We estimate the “100% equivalent” requirement to be 14.2GW. As there is more than 7GW of further capacity unconsented in the planning system it is hard to understand the SNP government’s current attempts to modify planning policy to facilitate consent of yet more onshore wind turbines.

No technical or economic case was ever made for this 100% target. Consumer-paid subsidies treble the wholesale price of electricity from offshore wind, for example. Infrastructure costs will increase it still more. The financial and security of supply consequences for the Scottish economy have never been assessed by government. The total subsidies for Scotland’s approximately 36TWh consumption could amount to about £3.7 billion. At present these costs are met by all UK consumers. In the event of Scottish independence they would become the responsibility of Scotland’s much smaller population alone.

The environmental lobby has promoted the view that forms of generation other than renewables are unnecessary. However, most of this is wind, and we cannot control when the wind will blow and so when wind turbines will deliver power.

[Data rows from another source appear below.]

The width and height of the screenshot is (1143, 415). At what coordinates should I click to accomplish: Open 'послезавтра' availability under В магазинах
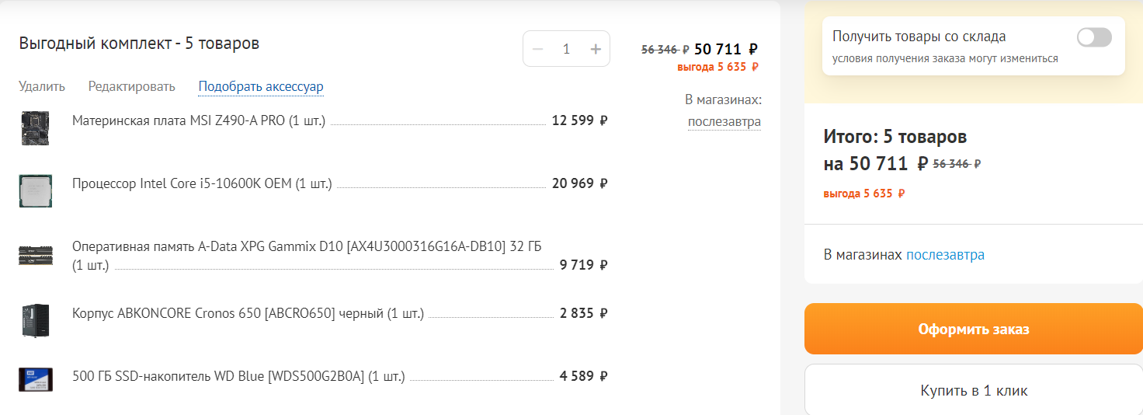(724, 122)
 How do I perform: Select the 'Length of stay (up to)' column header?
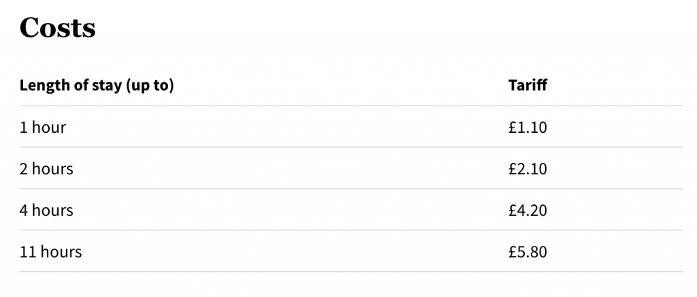97,85
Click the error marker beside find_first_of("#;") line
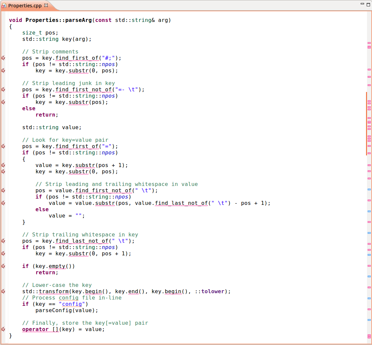 click(x=3, y=58)
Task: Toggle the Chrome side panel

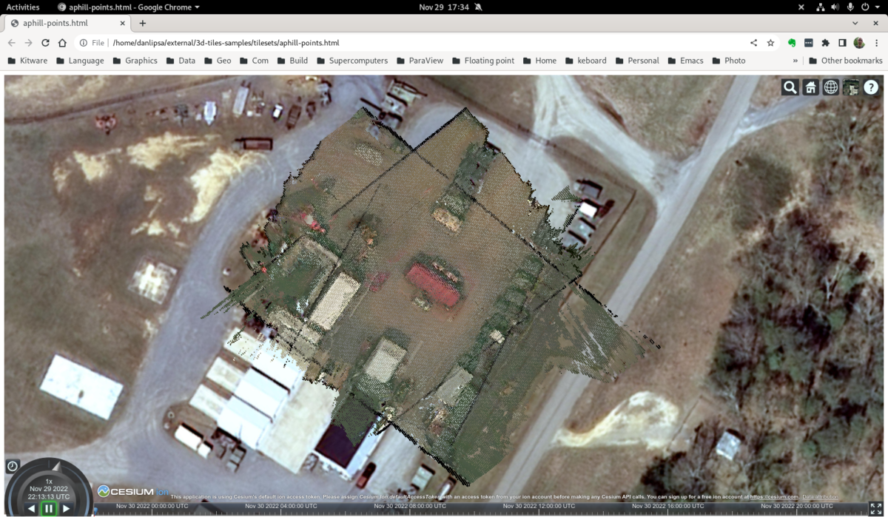Action: point(842,43)
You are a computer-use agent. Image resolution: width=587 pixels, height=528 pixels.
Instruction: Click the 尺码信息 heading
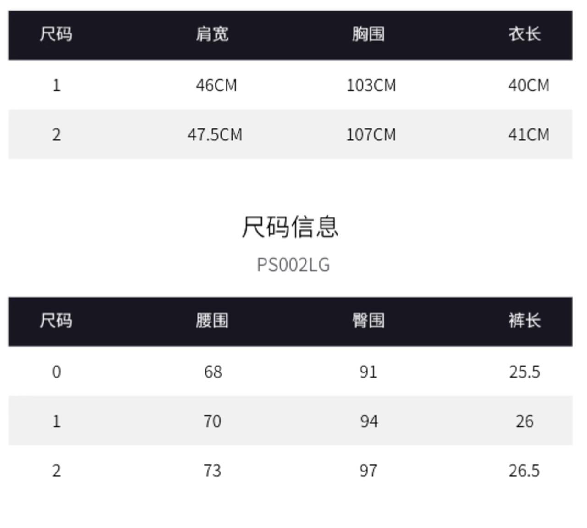click(x=290, y=227)

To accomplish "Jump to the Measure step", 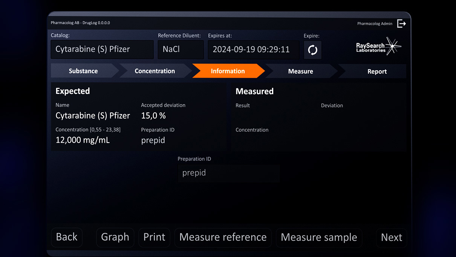I will 300,71.
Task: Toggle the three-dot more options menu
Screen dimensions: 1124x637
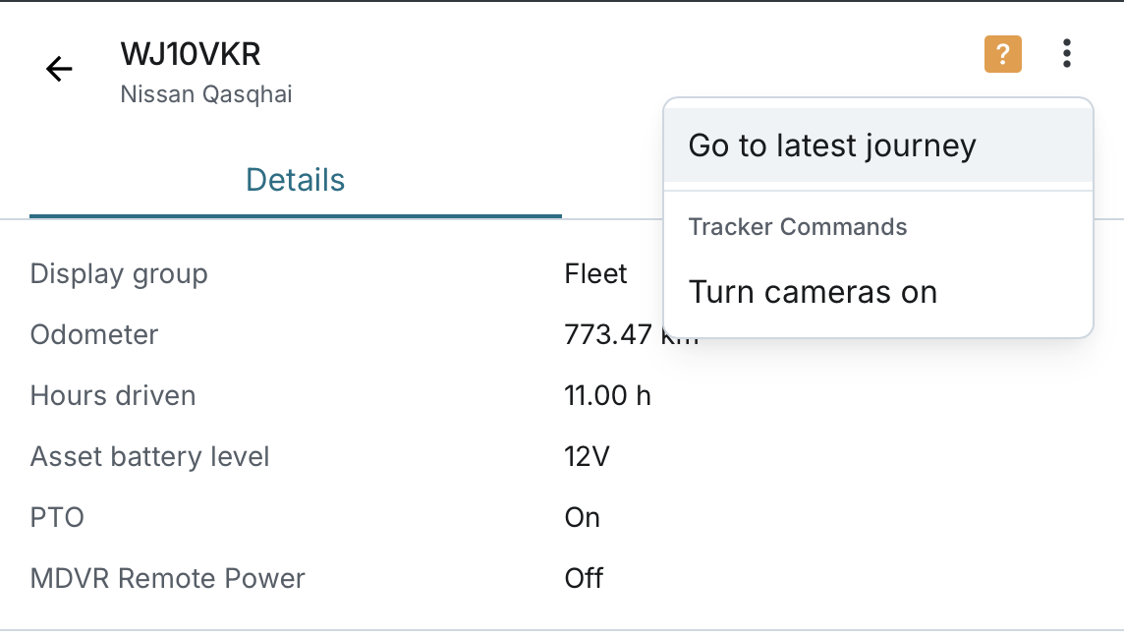Action: [x=1066, y=54]
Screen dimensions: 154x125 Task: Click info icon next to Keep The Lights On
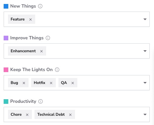tap(57, 70)
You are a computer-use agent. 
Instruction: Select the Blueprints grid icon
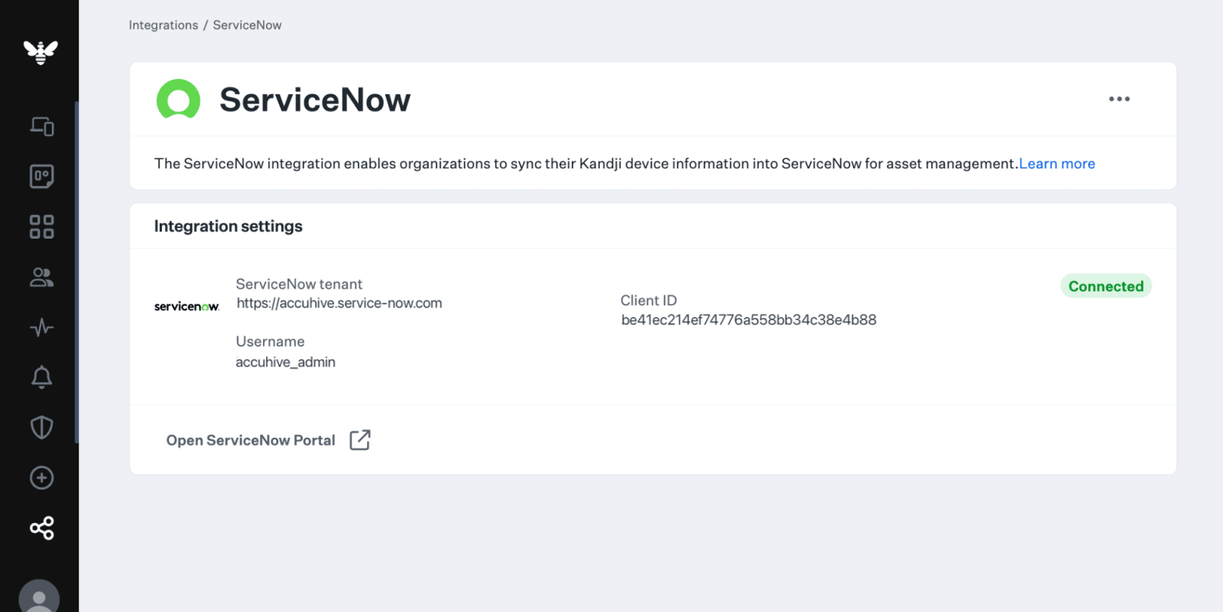pyautogui.click(x=41, y=225)
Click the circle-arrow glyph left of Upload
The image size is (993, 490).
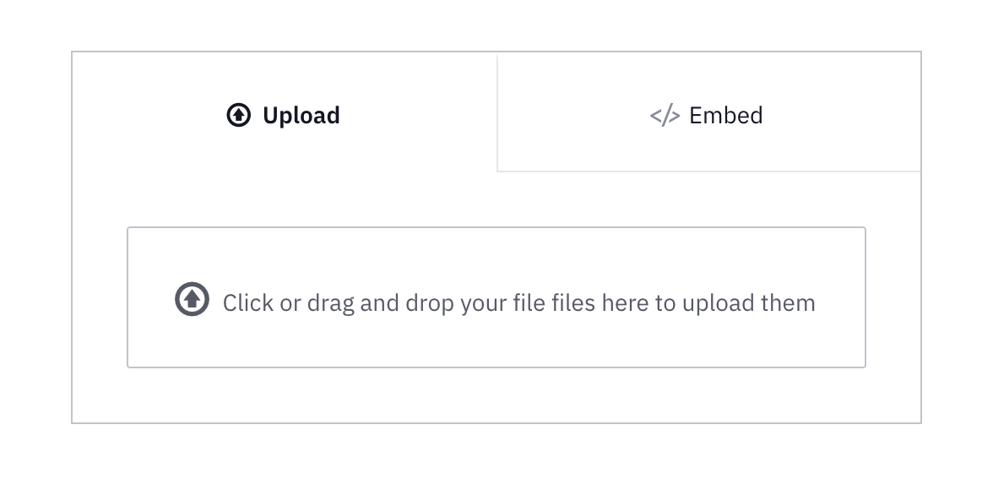(239, 116)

Renewable technologies other than wind can be ruled out as significant contributors for the foreseeable future or possibly for ever. In cloudy Scotland solar is uneconomic nonsense. Wave power is far from large scale realisation and in any case has relatively small potential.

So what is this other source to be if not nuclear? The environmental lobby will vigorously oppose the construction of coal fired power stations, although even ultra-“green” Germany is building them. The same lobbyists will oppose the exploitation of shale gas.

Current nuclear power is not cheap compared with coal, though it is comparable to the cost of gas generation, and is cheaper than any wind technology. The strike price which the UK government has agreed for Hinkley C is less than that for onshore wind with renewables obligation costs, and only two thirds of that for offshore wind. Nuclear plants can be built with access to the existing grid and are controllable rather than intermittent and uncertain, providing electricity when required by the consumer. Nor do they incur massive new infrastructure and load-balancing costs.

Scotland would appear to be in the happy position of having enough conventional generation to meet its peak demand on those days in winter when there is essentially no wind blowing, one third of this from two proven safe and reliable nuclear plants. But this apparent self sufficiency is illusory; figures recently released by National grid show that over the last three years electricity has had to be imported from England on 162 days in the last three years. Moreover, should we fail to replace any of our reliable capacity in the future we would become very heavily dependent on imports, regardless of the number of wind turbines that have been deployed.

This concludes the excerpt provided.